In October 2020, the digital asset manager Scalable Capital from Munich had to admit that unauthorized persons had gained access to the data of more than 33,000 active and previous customers.
This data protection incident could have costly consequences for the online broker.
In a pilot lawsuit, a customer concerned at the time before the Munich District Court I for the first time fought for damages in the amount of 2,500 euros.
Marcus Jung
Editor in business.
Follow I follow
In the judgment of December 9th, which is available to the FAZ, the 31st Civil Chamber affirmed an identity theft according to "scope and type of stolen data", which entitles the holder to claim damages under Article 82 of the General Data Protection Regulation (GDPR).
In the event of culpable violations, this grants those affected an “appropriate compensation for pain and suffering”.
In addition, Scalable must compensate the plaintiff for any future material damage resulting from the data theft.
The judgment is not yet final (Ref .: 31 O 16606/20).
Liability after data protection violations
"The ruling sends a clear signal to consumers: They now know that they can enforce the rights that the GDPR gives them," says Thomas Bindl, founder of the European Society for Data Protection (EuGD), who is accompanying the process as a legal service provider has. As far as is known, it is one of the very few judgments that allow a consumer or customer such an immaterial claim for damages. In March 2021, the Münster Labor Court affirmed this in the case of images of an employee being used for marketing purposes without her consent. And anyone who receives advertising emails without having given their consent beforehand can, according to the district court of Pfaffenhofen, demand up to 300 euros from the sender because of the unlawful data processing.
From a company's point of view, the Scalable case may be explosive because the data leak could cause many potential claimants to sue for a data protection breach - even if the principle of a class action based on the Anglo-American model is not possible in this country.
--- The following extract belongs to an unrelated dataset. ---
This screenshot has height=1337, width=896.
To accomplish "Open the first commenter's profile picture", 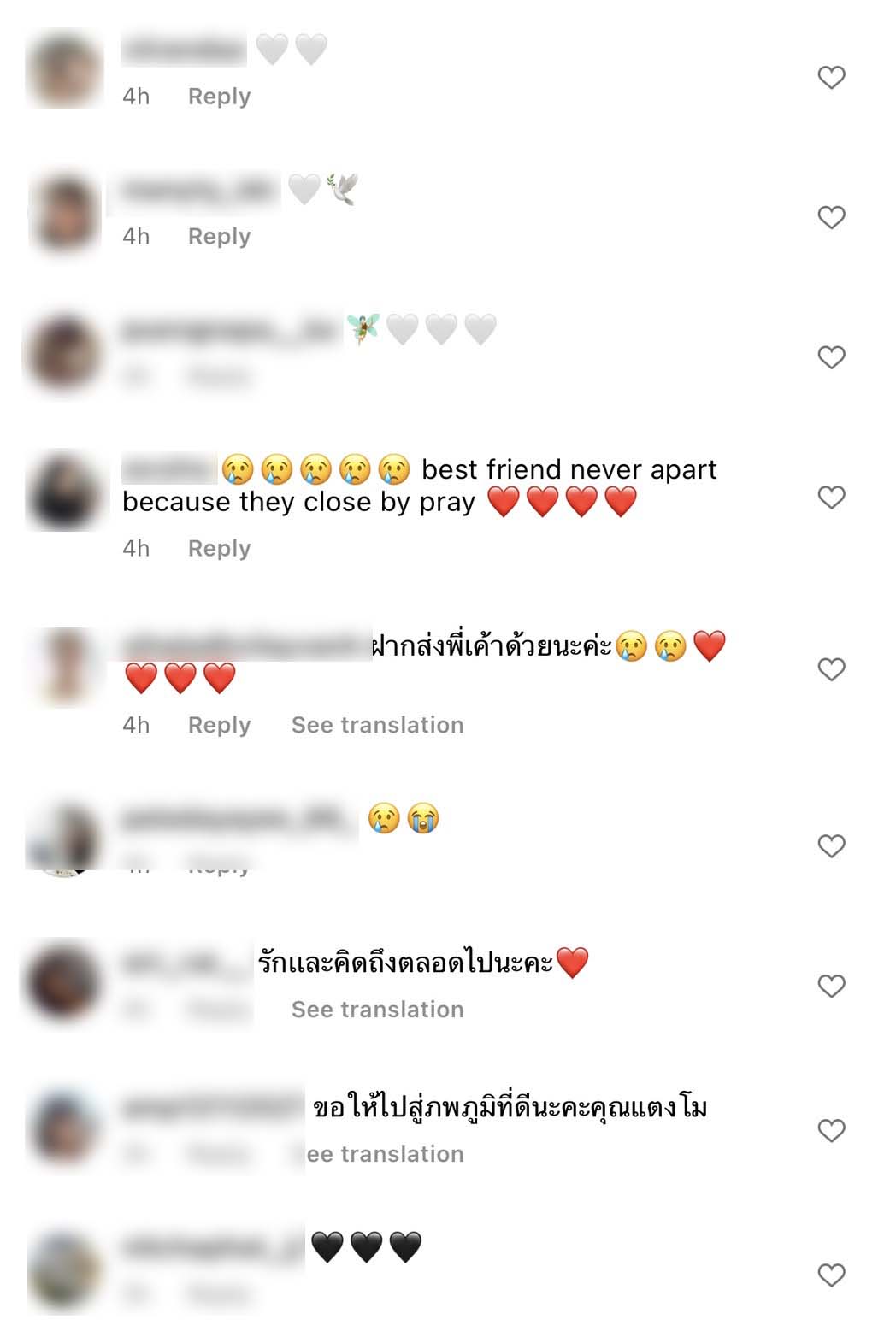I will 65,71.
In a statement, the online broker announced that they took note of the decision.
"In terms of content, Scalable considers the regional court decision of the individual case in question to be incorrect for several reasons and will therefore have this decision reviewed in full by the court," the statement said.
In addition, one did not want to comment on the details in ongoing proceedings.
In the past, EuGD and another legal service provider, Kleinfee from Düsseldorf, announced numerous claims for damages due to the data theft at Scalable.
The EuGD promises four-digit claims to those affected and, in the event of success, retains 25 percent of the amount won.
According to the Munich judiciary, no further lawsuits are pending against the asset manager.
For the debt collection service provider from Munich, Scalable is the second major dispute alongside the lawsuits against Mastercard.
According to reports, 2000 victims are making claims against the credit card company via the portal.
An appeal is now pending at the Federal Court of Justice.